El caso es llegar: los elefantes acróbatas y el gran caballo Champion nos esperan en el Circo Chiarini. Estaríamos, aproximadamente, en 1861. Hoy por hoy, por allá anda, según creo, una estación policial. ¿Sería lo primero? Para indagar me voy de teatros.

La necesidad de distracciones la arrastra el género humano desde sus orígenes: recordar la manzana y esas cosas. Aunque en realidad no hablo de ese tipo de distracciones, sino de otras menos comprometedoras.

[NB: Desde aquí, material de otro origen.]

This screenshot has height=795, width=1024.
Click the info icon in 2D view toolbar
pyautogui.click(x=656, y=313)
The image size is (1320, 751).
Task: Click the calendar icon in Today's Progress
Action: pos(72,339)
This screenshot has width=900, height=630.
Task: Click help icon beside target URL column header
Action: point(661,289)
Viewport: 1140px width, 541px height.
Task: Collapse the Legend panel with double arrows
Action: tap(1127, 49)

Explica el insuperable Rine Leal, que los areitos aborígenes bien pueden considerarse nuestras primeras representaciones teatrales, por la mímica, las pinturas a modo de maquillaje; en fin, teatro taino. Pero, no iremos tan atrás; es más, nos saltaremos el Corpus Christi del siglo XVI, que era una de las escasas distracciones de los primeros pobladores.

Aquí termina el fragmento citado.